Charles Poulin|Édition de la mi‑octobre 2024

Immobilier: sur la ligne de départ d’une relance

Après avoir atteint un creux record de 38 900 en 2023, l’Association des professionnels de la construction et de l’habitation du Québec (APCHQ) estime qu’il y aura environ 50 000 mises en chantier pour l’ensemble du Québec, 44 000 étant déjà enregistrées au compteur. (Photo: 123RF)

IMMOBILIER RÉSIDENTIEL. La Banque du Canada a baissé son taux directeur de 0,75 % depuis juin, et les observateurs s’attendent à ce qu’elle retranche, au minimum, un autre 0,5 % d’ici la fin de l’année. L’inflation semble enfin s’être stabilisée, et le retour d’un financement à des taux plus acceptables pour l’industrie d’ici la fin de l’année pourrait sonner le signal de départ du redémarrage de projets immobiliers d’envergure au Québec.

Les chiffres des mises en chantier sont déjà à la hausse. Après avoir atteint un creux record de 38 900 en 2023, l’Association des professionnels de la construction et de l’habitation du Québec (APCHQ) estime qu’il y aura environ 50 000 mises en chantier pour l’ensemble du Québec, 44 000 étant déjà enregistrées au compteur. La prévision de Desjardins vacille entre 49 000 et 50 000.

« Nous nous attendons à ce que ça rebondisse à près de 30 % cette année, surtout avec l’effet du retard à rattraper, explique Maëlle Boulais-Préseault, économiste chez Desjardins. Ce n’est pas aussi élevé que ce qu’on avait en 2021‑2022, mais c’est ce qu’on voyait avant la pandémie en 2019. »

Desjardins croit que ce plateau se soutiendra en 2025, mais que ça n’augmente pas tellement en raison de la rareté de main-d’œuvre. Le total devrait alors atteindre environ 53 000 mises en chantier, une croissance annuelle de 8 %, mais un gain cumulatif de 37 % relativement à 2023.

Les taux comme point de départ

Cette reprise qui s’annonce est possible grâce aux baisses de taux d’intérêt, martèle le PDG de l’APCHQ, Maxime Rodrigue.

« Le point de départ, ce sont vraiment les taux, mentionne-t-il. C’est ce qui va faire en sorte que les grands projets densifiés vont pouvoir se construire. Le taux d’intérêt est important dans la mise en chantier de ces unités-là. »

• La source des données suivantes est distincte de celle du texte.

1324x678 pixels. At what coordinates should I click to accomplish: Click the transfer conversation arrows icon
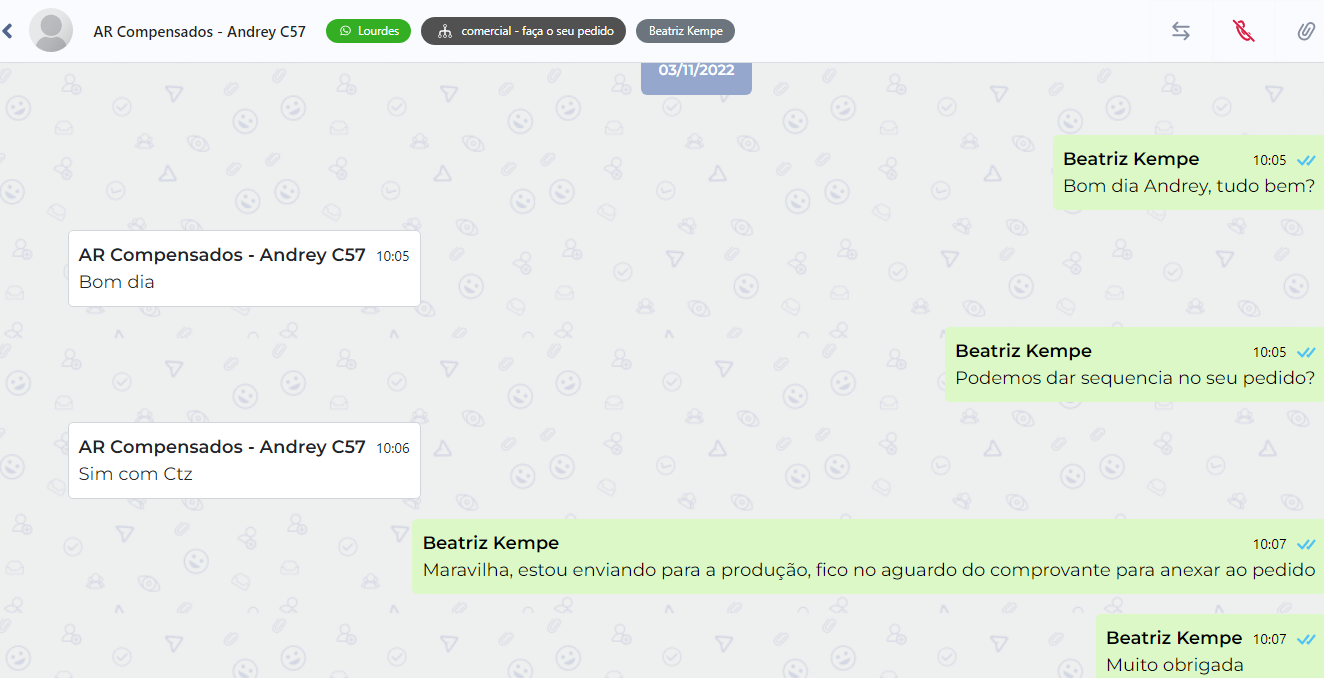pos(1181,31)
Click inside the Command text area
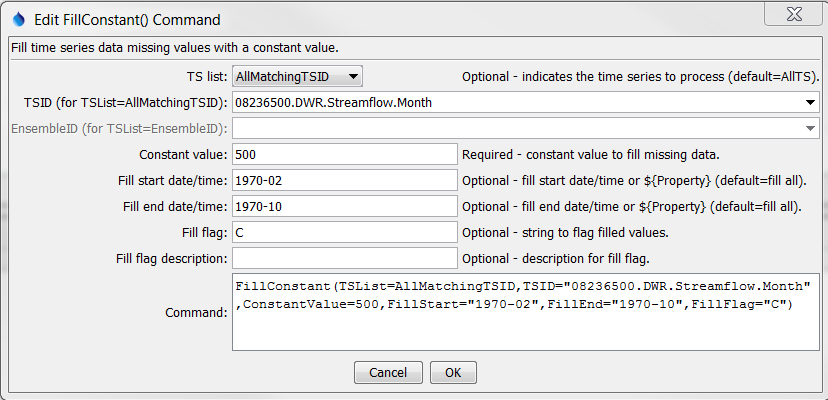 coord(525,311)
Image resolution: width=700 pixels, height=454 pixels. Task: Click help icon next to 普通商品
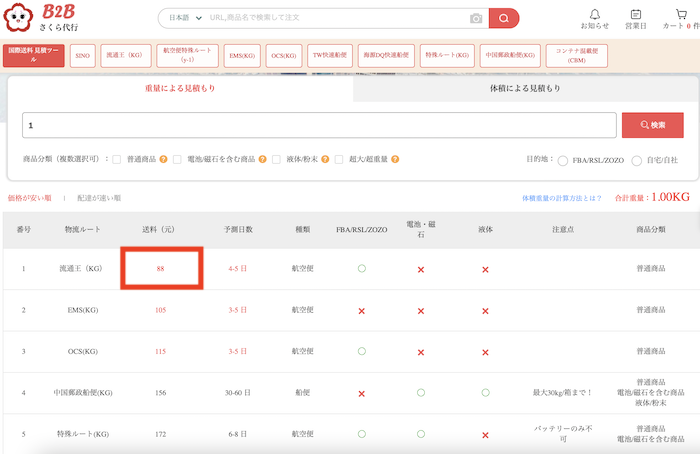click(163, 159)
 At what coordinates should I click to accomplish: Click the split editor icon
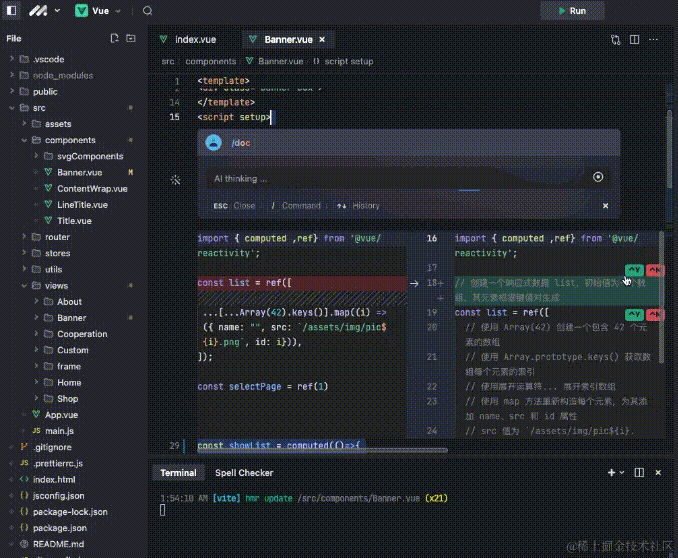pos(635,40)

Les hausses de taux d’intérêt des dernières années ont eu un effet important sur les mises en chantier, souligne le directeur économique de l’APCHQ, David Goulet. La Société canadienne d’hypothèques et de logement a d’ailleurs publié une étude au début d’octobre indiquant qu’en 2023, les taux d’intérêt élevés au Canada ont entraîné une baisse de 30 000 mises en chantier au pays, soit une diminution qui se situe entre 10 % et 15 %.

« C’est quand même un chiffre assez important dans un contexte où on devrait techniquement tripler les mises en chantier au Canada si on veut rétablir l’abordabilité d’ici 2030, rappelle-t-il. Évidemment, on salue les diminutions de taux des derniers mois, qui devraient aider à rétablir le marché, à permettre une reprise des mises en chantier, notamment des projets qui étaient peut-être en attente d’aller de l’avant. »

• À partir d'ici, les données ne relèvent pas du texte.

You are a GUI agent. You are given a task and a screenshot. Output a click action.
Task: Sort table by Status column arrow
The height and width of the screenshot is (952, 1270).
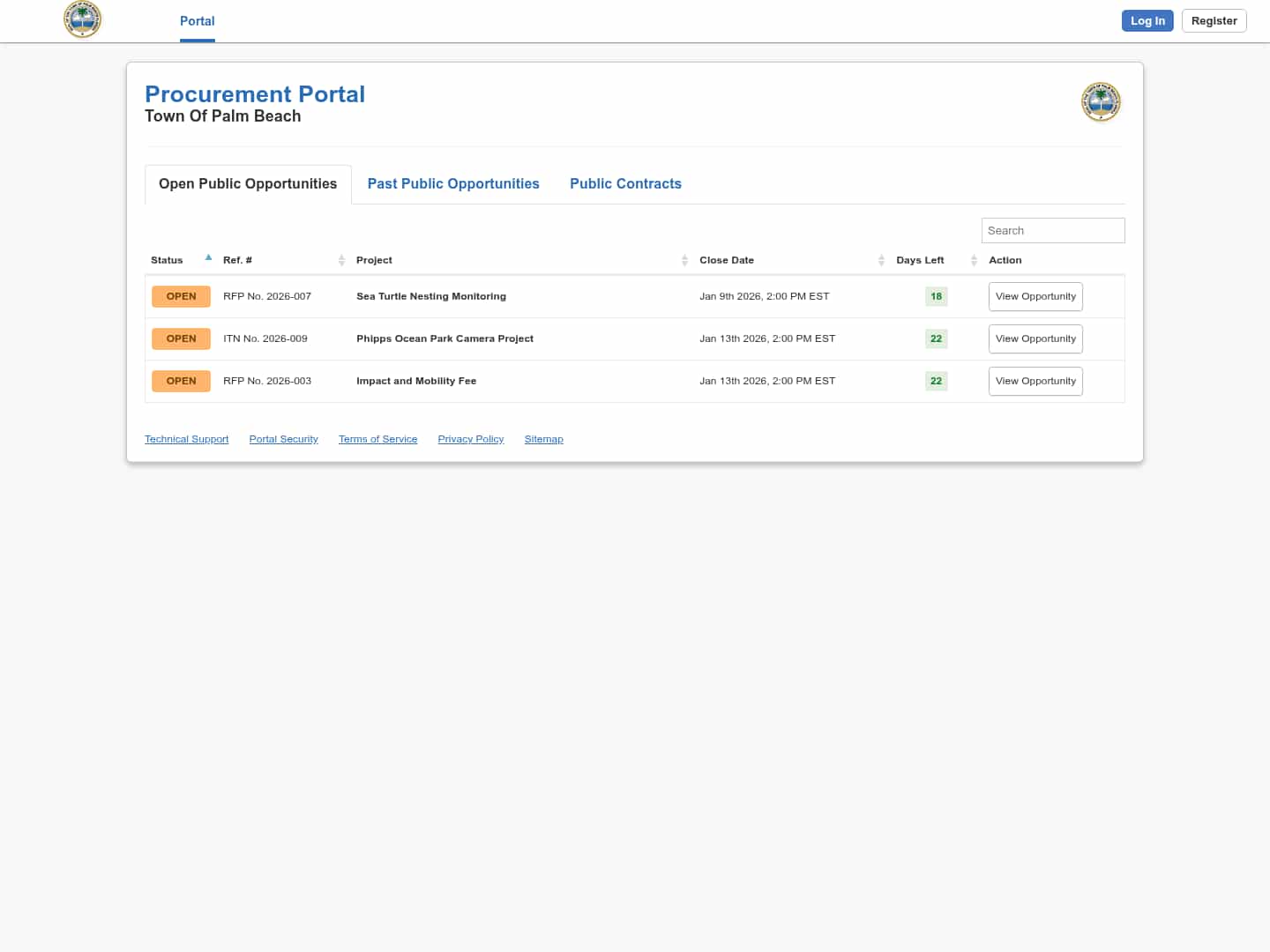click(x=208, y=259)
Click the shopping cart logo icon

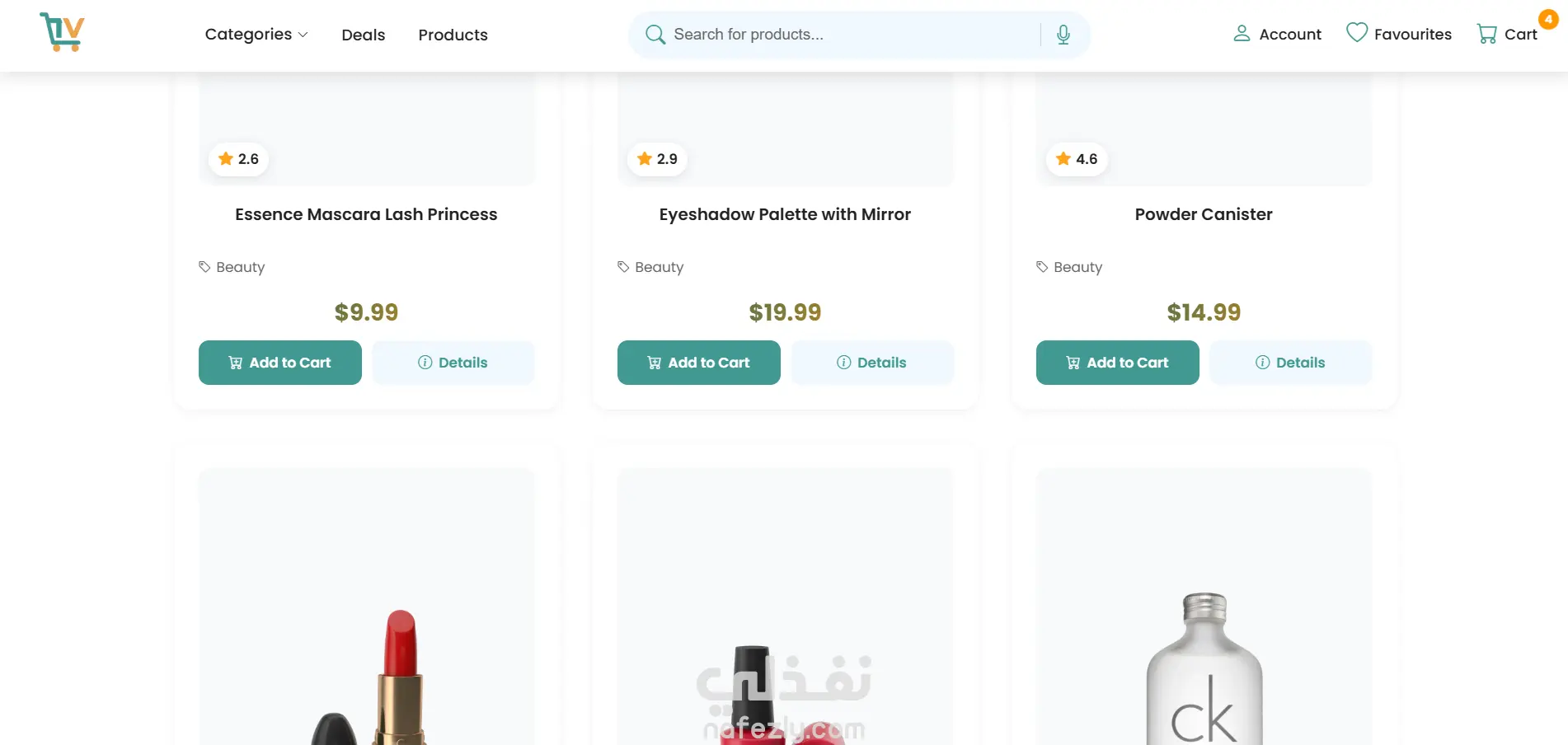tap(62, 33)
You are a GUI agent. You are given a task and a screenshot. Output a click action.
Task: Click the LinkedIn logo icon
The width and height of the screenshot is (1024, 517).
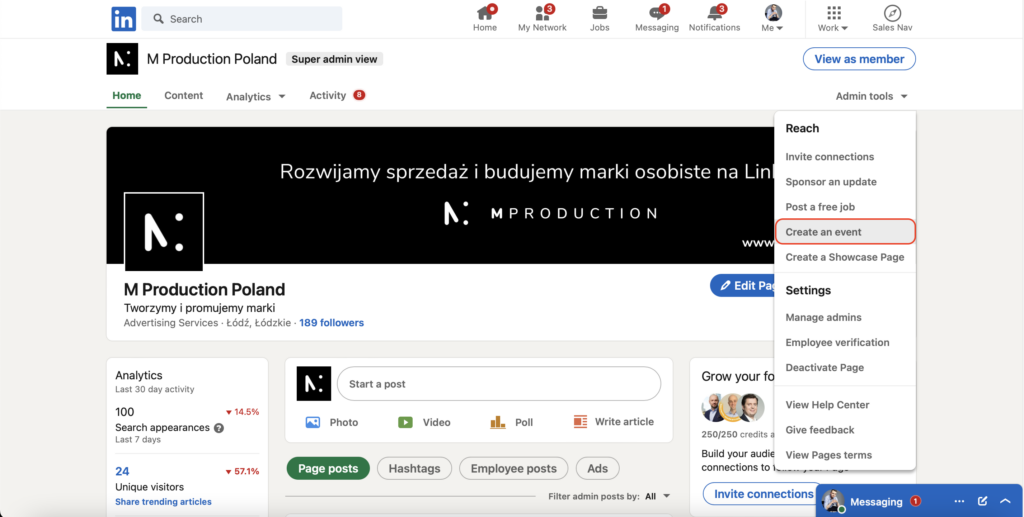click(x=123, y=18)
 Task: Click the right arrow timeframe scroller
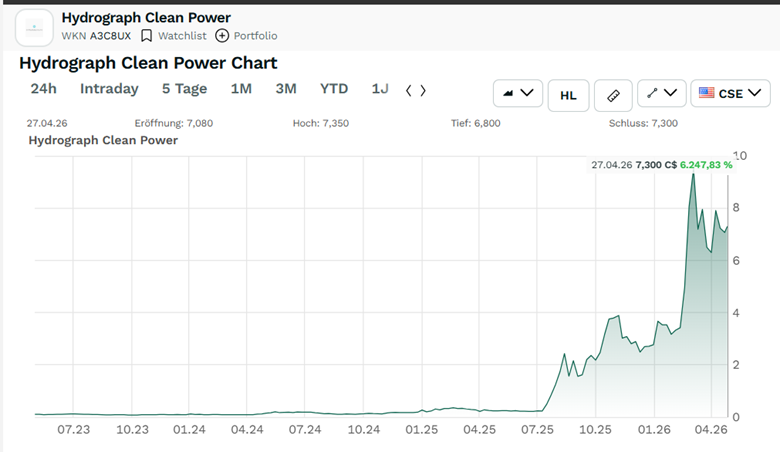click(423, 90)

La reprise est survenue plus tôt dans les projets multirésidentiels locatifs, indique la vice-
présidente et directrice générale de la firme immobilière Rachel Julien, Mélanie Robitaille. Les taux commerciaux sont basés sur le marché obligataire canadien, qui réagit avant les annonces de la Banque du Canada.

« Ces taux-là ont déjà connu une forte baisse dans les derniers mois, ce qui nous permet aujourd’hui de relancer la construction, note-t-elle. C’est plus facile de faire balancer des pro forma de projets à cause de ça. »

Cependant, pour des projets de copropriétés, ce sont les acheteurs qui commencent à être au rendez-vous parce que les taux hypothécaires résidentiels sont sur une pente descendante, à la remorque du taux directeur.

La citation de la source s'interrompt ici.